### Task statement:
The answer must consist of every line from the entries below that contains the word "agent".

### Records:

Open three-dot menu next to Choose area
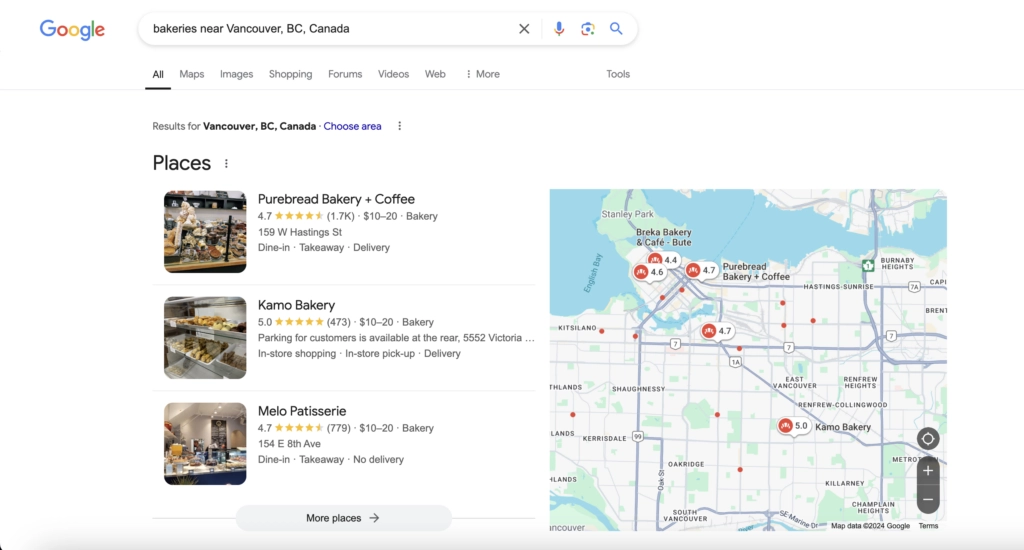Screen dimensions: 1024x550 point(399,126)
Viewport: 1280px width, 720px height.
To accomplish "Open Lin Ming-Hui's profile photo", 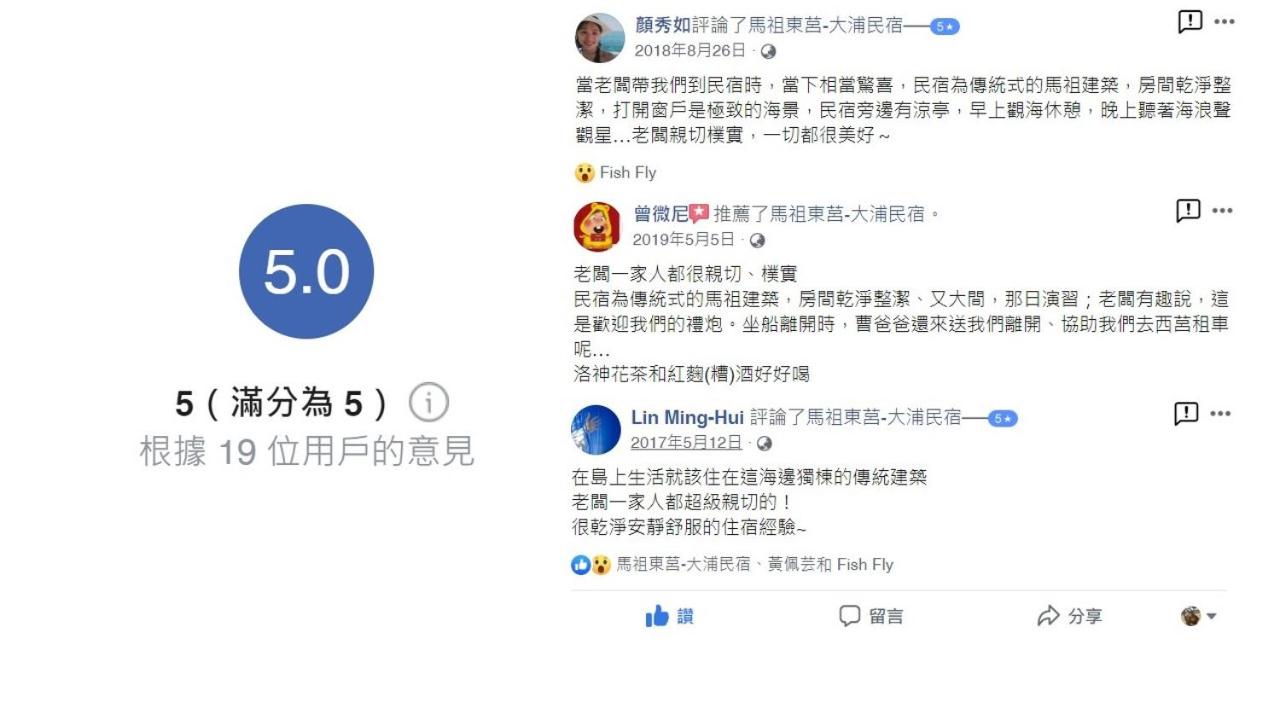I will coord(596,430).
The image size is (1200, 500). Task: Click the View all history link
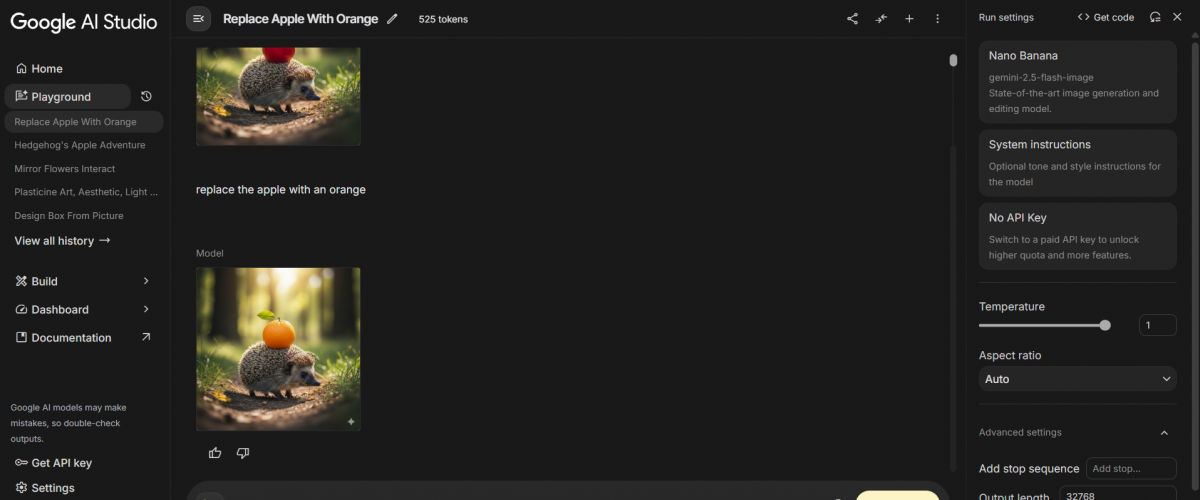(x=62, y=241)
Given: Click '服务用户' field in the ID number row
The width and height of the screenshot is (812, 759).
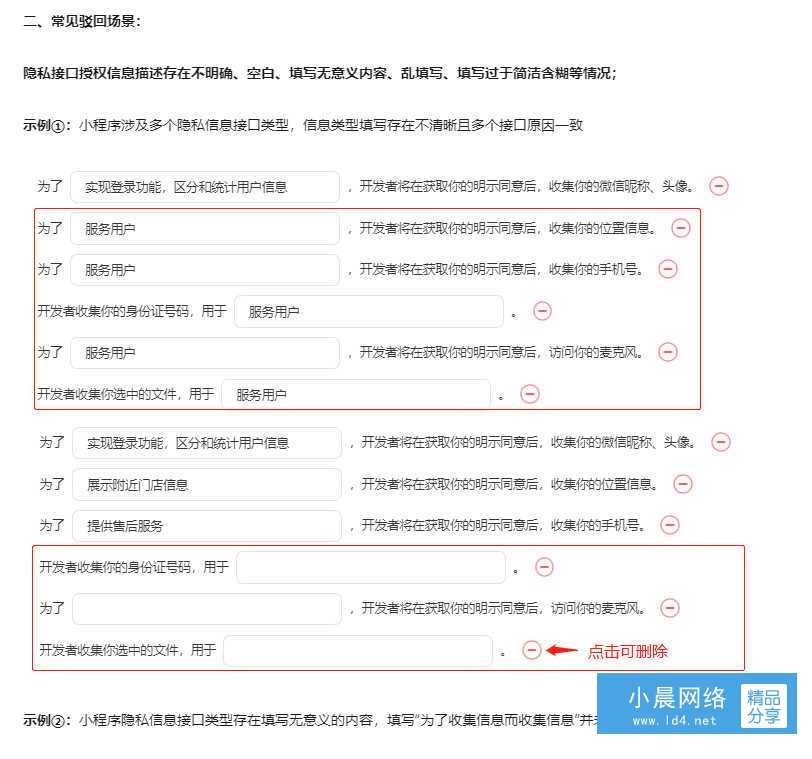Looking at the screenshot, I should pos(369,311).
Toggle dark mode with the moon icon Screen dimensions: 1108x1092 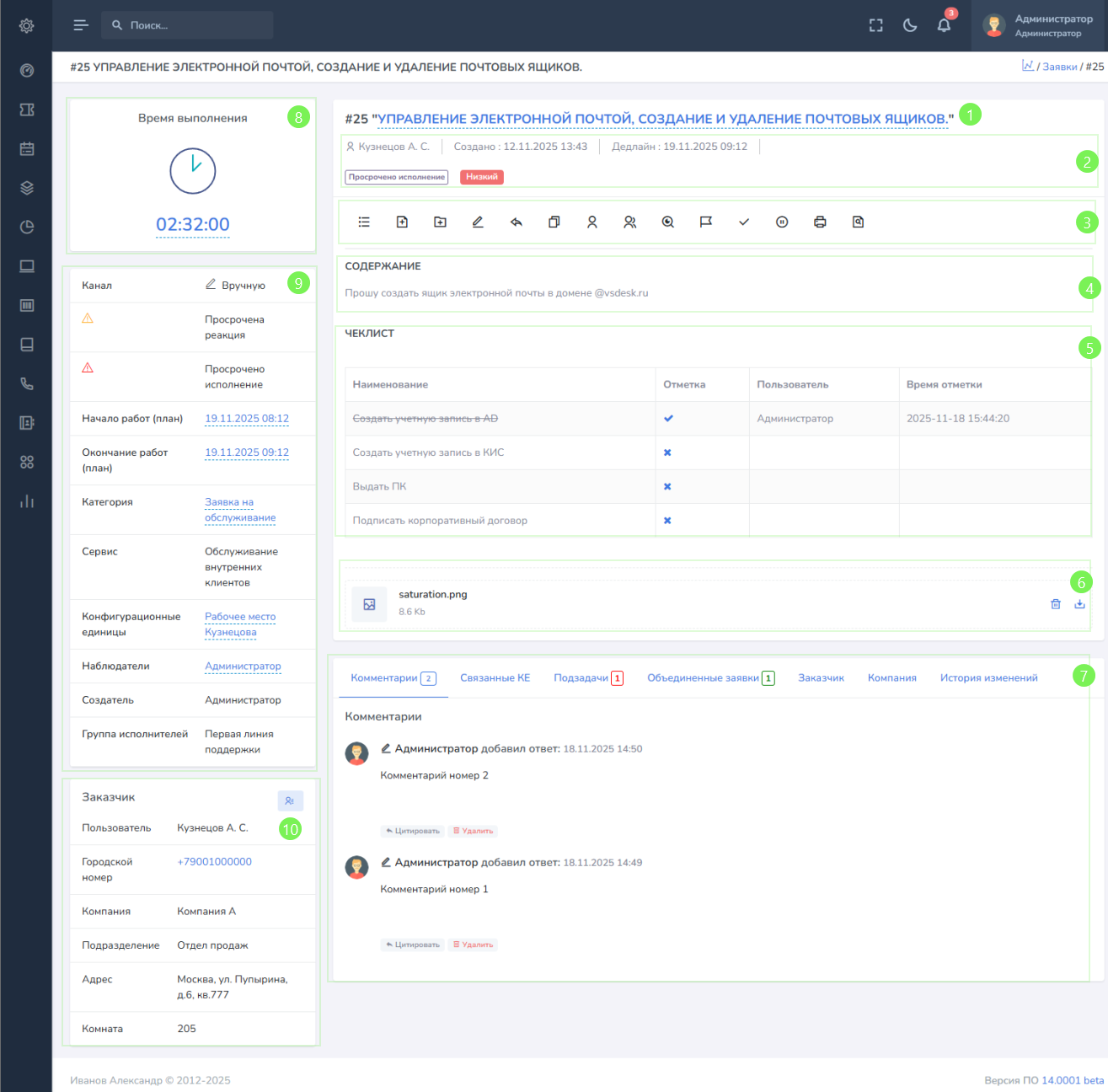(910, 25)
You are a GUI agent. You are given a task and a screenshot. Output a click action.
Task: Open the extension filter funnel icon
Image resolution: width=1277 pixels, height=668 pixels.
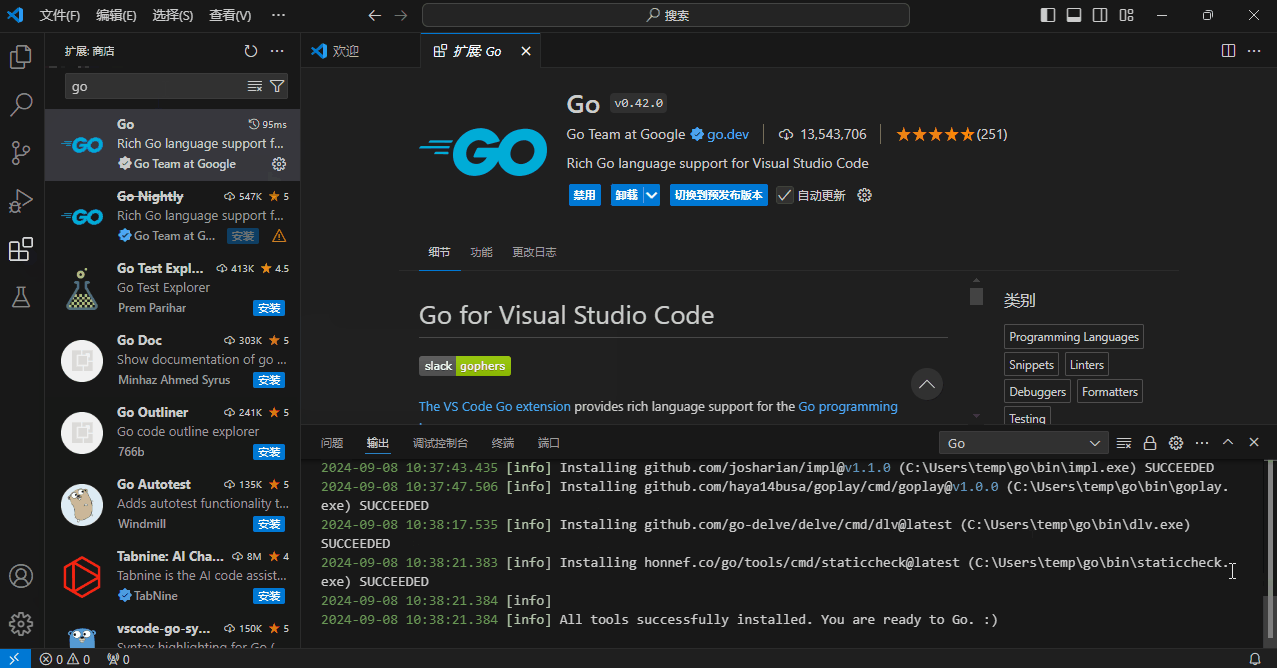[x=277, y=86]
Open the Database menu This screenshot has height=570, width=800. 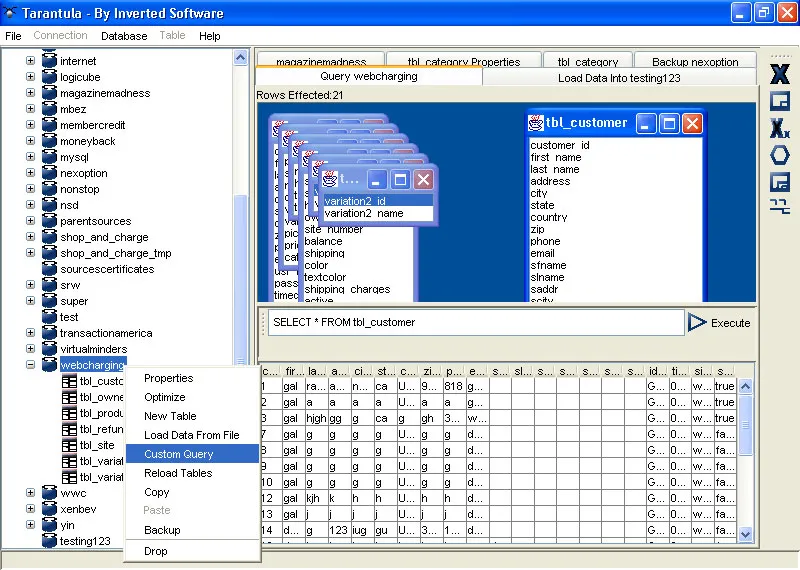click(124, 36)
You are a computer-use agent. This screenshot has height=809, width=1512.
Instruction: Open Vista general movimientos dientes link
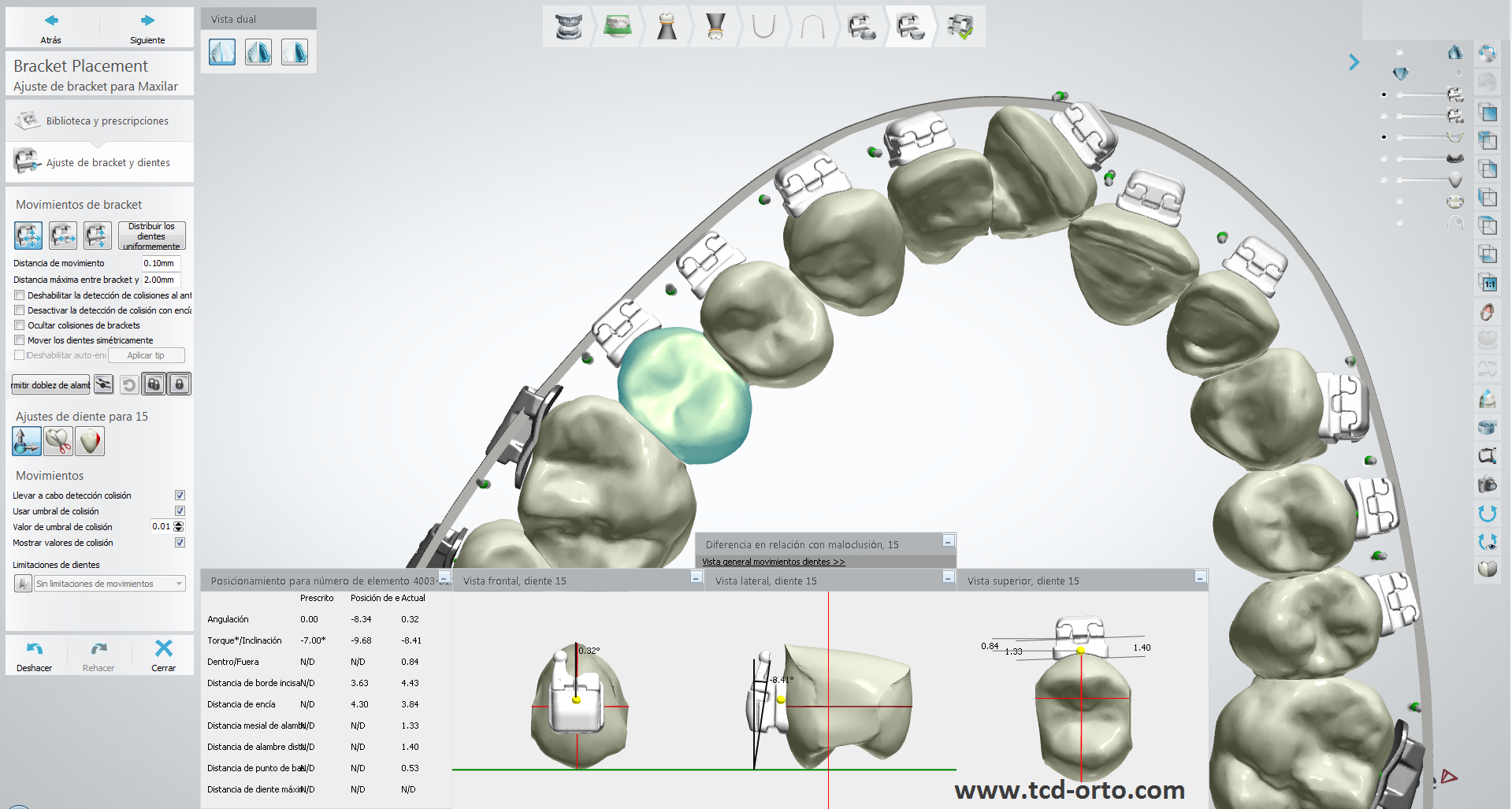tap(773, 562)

### Answer section:
You are a GUI agent. You are given a task and a screenshot. Output a click action.
You are a computer-use agent. This screenshot has height=809, width=1512.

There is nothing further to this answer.